Material provided —
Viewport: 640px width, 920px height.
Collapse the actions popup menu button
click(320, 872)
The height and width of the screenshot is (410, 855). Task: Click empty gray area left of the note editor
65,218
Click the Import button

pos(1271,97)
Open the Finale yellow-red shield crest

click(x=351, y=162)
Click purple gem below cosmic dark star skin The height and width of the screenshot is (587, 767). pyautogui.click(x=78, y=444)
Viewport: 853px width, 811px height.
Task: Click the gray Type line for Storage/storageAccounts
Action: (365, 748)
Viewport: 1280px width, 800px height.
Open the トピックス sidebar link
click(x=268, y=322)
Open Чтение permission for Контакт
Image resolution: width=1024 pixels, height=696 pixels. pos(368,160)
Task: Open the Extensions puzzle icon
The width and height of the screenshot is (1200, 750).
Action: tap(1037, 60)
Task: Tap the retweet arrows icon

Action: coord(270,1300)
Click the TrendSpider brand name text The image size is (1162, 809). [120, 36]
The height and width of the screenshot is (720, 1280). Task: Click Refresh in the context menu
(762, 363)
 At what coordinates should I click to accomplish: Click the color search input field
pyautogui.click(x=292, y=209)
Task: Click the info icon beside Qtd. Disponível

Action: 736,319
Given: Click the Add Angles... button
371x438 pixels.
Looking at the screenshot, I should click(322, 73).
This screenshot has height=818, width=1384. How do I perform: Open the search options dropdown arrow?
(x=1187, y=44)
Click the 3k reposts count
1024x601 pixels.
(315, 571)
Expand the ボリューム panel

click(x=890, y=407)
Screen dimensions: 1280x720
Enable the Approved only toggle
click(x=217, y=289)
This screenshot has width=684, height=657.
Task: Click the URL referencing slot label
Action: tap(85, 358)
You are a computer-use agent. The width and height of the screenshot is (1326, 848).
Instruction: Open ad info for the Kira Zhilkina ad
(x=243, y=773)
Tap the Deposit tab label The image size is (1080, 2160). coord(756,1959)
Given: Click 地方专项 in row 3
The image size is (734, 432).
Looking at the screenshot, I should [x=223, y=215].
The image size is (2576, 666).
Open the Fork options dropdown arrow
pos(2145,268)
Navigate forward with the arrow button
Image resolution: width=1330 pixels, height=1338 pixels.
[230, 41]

Required action —
All lines from the one containing "Image resolution: width=1330" to the end of the records, both ends included, should be printed exactly and on their own.

Result of this exercise —
Image resolution: width=1330 pixels, height=1338 pixels.
[230, 41]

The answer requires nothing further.